I wouldn’t frame it as an issue around adopting new things. Some don’t care, some go with the flow, and some prefer to make active choices about these kinds of things.

I am very intentional and active when it comes to what has push notification privileges. I factor that into my app use consideration. I have multiple email accounts in two different email apps, each that send me notifications. I have Signal, Discord, iMessages and SMS. I have a few Google chat apps. I used to have WhatsApp and Wickr and Telegram. I have Skype, Teams, and two Mattermost servers.

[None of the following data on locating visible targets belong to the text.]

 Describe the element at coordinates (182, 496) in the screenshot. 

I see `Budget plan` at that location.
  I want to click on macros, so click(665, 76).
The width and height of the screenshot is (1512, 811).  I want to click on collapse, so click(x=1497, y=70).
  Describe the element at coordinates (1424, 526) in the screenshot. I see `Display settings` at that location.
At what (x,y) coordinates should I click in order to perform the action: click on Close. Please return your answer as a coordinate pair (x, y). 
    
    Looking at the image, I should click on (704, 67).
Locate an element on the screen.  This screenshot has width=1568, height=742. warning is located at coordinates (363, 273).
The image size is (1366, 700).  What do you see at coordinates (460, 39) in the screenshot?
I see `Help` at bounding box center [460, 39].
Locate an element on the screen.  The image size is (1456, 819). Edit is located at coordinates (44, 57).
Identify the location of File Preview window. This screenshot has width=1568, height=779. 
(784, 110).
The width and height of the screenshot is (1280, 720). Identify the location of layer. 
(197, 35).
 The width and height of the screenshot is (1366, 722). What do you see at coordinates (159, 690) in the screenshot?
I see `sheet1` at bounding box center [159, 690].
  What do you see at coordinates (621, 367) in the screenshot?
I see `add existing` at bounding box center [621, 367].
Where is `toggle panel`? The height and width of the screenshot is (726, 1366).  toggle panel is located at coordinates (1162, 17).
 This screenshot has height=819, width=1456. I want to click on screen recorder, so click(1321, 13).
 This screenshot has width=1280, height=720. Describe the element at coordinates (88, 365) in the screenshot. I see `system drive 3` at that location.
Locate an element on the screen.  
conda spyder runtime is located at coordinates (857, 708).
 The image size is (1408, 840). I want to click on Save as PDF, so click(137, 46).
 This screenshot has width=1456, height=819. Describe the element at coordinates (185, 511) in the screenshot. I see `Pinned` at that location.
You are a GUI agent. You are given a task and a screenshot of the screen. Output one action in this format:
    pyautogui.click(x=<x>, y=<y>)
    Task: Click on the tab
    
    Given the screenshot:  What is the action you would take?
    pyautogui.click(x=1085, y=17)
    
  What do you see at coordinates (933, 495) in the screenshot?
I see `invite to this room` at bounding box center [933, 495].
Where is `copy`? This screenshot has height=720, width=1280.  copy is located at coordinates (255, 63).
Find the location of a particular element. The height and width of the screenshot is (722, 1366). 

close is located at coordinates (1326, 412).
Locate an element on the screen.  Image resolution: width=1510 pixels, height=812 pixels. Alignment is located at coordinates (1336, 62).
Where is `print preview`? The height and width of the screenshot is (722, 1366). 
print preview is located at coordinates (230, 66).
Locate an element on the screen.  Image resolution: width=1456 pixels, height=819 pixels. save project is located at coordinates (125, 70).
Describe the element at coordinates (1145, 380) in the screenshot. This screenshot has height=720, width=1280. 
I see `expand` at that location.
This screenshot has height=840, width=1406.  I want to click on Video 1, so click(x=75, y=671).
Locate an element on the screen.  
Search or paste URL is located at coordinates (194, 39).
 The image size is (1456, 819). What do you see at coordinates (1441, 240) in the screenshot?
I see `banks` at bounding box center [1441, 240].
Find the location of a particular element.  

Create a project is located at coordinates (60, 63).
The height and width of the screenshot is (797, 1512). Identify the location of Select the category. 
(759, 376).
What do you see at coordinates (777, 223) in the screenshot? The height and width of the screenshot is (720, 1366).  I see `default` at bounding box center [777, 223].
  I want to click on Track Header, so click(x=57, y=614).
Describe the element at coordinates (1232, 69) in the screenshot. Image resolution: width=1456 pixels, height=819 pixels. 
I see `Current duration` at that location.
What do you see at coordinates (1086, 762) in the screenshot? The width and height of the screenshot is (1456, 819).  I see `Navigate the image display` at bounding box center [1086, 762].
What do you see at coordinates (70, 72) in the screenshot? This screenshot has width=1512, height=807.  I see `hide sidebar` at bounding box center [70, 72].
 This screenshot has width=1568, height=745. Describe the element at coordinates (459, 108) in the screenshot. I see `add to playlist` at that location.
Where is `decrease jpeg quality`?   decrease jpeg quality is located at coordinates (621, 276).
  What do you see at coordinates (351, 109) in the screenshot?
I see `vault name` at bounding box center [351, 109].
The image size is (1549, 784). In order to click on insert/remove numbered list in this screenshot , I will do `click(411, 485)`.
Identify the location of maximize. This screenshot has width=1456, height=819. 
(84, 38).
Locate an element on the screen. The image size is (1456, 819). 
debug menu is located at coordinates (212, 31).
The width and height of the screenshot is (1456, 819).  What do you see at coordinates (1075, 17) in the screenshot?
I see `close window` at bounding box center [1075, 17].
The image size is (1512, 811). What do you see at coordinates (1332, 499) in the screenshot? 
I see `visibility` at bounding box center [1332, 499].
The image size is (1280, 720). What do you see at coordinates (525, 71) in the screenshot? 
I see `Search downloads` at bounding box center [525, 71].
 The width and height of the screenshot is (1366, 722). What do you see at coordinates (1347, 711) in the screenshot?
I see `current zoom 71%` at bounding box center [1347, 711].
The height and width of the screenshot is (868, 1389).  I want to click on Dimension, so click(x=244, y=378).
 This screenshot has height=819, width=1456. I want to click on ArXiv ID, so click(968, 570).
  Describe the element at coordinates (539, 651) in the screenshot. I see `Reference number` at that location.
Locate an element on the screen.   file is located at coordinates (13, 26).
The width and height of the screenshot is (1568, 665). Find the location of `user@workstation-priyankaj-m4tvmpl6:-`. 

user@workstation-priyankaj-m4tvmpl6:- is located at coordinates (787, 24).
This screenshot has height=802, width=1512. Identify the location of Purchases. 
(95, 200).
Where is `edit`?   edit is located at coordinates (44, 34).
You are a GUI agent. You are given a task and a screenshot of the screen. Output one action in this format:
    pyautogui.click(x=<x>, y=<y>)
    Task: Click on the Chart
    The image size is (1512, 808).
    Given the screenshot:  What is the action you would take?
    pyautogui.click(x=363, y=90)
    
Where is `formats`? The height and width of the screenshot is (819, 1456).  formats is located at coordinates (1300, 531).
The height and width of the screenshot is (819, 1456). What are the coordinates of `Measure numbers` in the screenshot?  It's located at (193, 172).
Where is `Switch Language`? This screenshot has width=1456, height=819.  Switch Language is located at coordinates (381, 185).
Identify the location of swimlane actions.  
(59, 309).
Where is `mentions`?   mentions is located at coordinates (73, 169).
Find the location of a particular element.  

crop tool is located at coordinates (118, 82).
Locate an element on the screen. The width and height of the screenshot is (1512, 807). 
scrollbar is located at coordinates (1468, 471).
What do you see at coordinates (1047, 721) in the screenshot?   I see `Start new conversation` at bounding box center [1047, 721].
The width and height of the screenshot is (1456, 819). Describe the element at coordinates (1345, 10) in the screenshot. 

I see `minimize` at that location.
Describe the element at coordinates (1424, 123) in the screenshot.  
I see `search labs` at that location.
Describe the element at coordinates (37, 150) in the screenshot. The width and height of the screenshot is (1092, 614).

It’s exhausting to constantly switch between these, so over the course of a few years I’ve been very clear in where people can expect to reach me reliably. If you need or want to chat with me on Discord, Skype, or Google whatever you need to send me an iMessage, SMS, Mattermost, or Signal message. Sending me a message anywhere else will get you a response only the next time I open that app. That only happens when someone specifically asks.

I’m OK with having 63847394038 chat and video calling apps, but I’m not OK with being instantaneously notified by an infinity such apps. I can’t be that available.

Yeah, I can understand that; but I've brought over various older family members, and non-tech friends (as in people that wouldn't have ever heard the words Discord or Telegram before in their lives) to Signal. That's who this will impact most.
And while older generations might be less willing to use a high number of apps side by side, having one kind of message in one app and the other kind of message in the other app is still much less confusing to them than dealing with the subtleties of multiprotocol if everything is forced through the single one-size-fits-all interface of a messenger that tries to do SMS on the side.
That is exactly how iMessage works and the "older generations" seem to have no problem with that.